L2−Boosting is known to suffer from overfitting. This drawback is not limited to L2−Boosting, but also affects the Lasso, other Boosting models and therefore also SingBoost. Usually, one applies the Stability Selection from Meinshausen and Bühlmann (2010) (for Lasso and its variants) resp. from Hofner, Boccuto, and Göker (2015) (for Boosting models) by computing the models on subsamples of the training set and by selecting a set of stable variables according to some threshold. Motivated by the fact that our SingBoost essentially combines L2−Boosting and a secant step according to some other target loss function, we propose a Stability Selection that is based on the performance of the models on some validation set, evaluated in this target loss function.
The main issue concerning the standard Stability Selection is that two of three parameters (number of variables per model, PFER and threshold) have to be inserted in the function stabsel available in the package stabs (Hofner and Hothorn (2017)). However, since the recommendations for these parameters do not necessarily need to hold for SingBoost models, our idea is to define a grid of thresholds or a grid of cardinalities (number of variables in the final (stable) model). Then, we compute SingBoost models on B subsamples with ncmb (ncmb) rows from the training set and average the selection frequencies. Now, having a grid of thresholds (indicated by setting gridtype=‘pigrid’), we compute the stable model for each threshold by taking the variables whose aggregated selection frequencies are at least as high as the threshold and evaluate their performances on a validation set according to our target loss function. To this end, we either compute SingBoost or least squares coefficients on the reduced data set which only contains the regressor columns corresponding to the stable variables. The stable model with the best validation performance (and with it, implicitly the optimal threshold) is finally reported. Note that the main issue that we learned when working with thresholds is that once the signal to noise ratio is rather low, it frequently happens that no variable passes the threshold which leads to an empty model, see Werner (2019b). Since we never think of an empty model as a reasonable model, we propose to alternatively define a grid of numbers of variables in the final model such that for each number, say q (not to confuse with the q in Hofner’s Stability Selection where this variable indicates the number of variables selected in each Boosting model), the q variables with the highest aggregated selection frequencies enter the stable model (using this type of grid is indicated by setting gridtype=‘qgrid’).

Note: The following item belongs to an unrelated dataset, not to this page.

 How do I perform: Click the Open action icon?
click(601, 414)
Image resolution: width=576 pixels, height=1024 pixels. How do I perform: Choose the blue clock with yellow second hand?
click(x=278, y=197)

The selection of the best model and therefore, the optimal number of variables, is again based on the validation performance.
Note that although our Stability Selection requires the arguments nsing and Bsing, one can easily use it without the CMB aggregation procedure by specifying nsing = ncmb and Bsing = 1. This is important if one wants to compare our Stability Selection directly with the Stability Selection of Hofner, Boccuto, and Göker (2015).
On the other hand, the aggregation paradigms that we already mentioned in the CMB subsection can be directly applied when aggregating the SingBoost models for the Stability Selection. Per default, our CMB3S function averages the selection frequencies across the models. If a weighted aggregation or the aggregation of only the best models is desired, set ntrain = ncmb, B = 1, Bsing > 1 and nsing < ncmb. Effectively, Bsing subsamples with nsing observations each are drawn from the training set, but the aggregation schemes that we mentioned above are available through the arguments alpha and wagg.
Let us now consider the following illustrative example:
set.seed(19931023)
ind<-sample(1:150,120,replace=FALSE)
Dtrain<-Diris[ind,]
Dvalid<-Diris[-ind,]
set.seed(19931023)
cmb3s1<-CMB3S(Dtrain,nsing=80,Dvalid=Dvalid,ncmb=80,Bsing=1,B=100,alpha=0.5,singfam=Gaussian(),
evalfam=Gaussian(),sing=FALSE,M=10,m_iter=100,kap=0.1,LS=FALSE,wagg='weights1',gridtype='pigrid',
grid=seq(0.8,0.9,1),robagg=FALSE,lower=0,singcoef=TRUE,Mfinal=10)
cmb3s1$Fin
#> Intercept Sepal.Width Petal.Length
#> 2.2572372 0.5979883 0.4636778
cmb3s1$Stab
#> [1] 0.00 1.00 1.00 0.22 0.41 0.52
We ran the CMB3S function where CMB-3S is the acronym for ‘’Column Measure Boosting with SingBoost and Stability Selection’’. We divided the data set into a training set and a validation set. From the training set containing 120 instances, we draw B = 100 times a subsample containing ncmb = 80 instances. On each subsample, we compute the L2−Boosting model (since singfam=Gaussian()). Having aggregated the SingBoost selection frequencies and the overall CMB selection frequencies, the 30 instances that were not contained in the initial training set form the validation set for the Stability Selection. We used a grid of thresholds since gridtype=‘pigrid’ and used the thresholds 0.8, 0.9 and 1 (inserted as the grid argument), so for each threshold, the stable model is computed as well as its performance on the validation set. To this end, the required coefficients are computed by SingBoost (since singcoef=TRUE) where each 10-th iteration is a singular iteration (due to Mfinal=10) according to the squared loss (since singfam=Gaussian()). The validation loss is also the squared loss since evalfam=Gaussian(). The CMB3S function outputs the aggregated selection frequencies for each variable as well as the finally selected stable variables. Note that only Sepal.Width and Petal.Length are selected since only these two variables pass the optimal threshold.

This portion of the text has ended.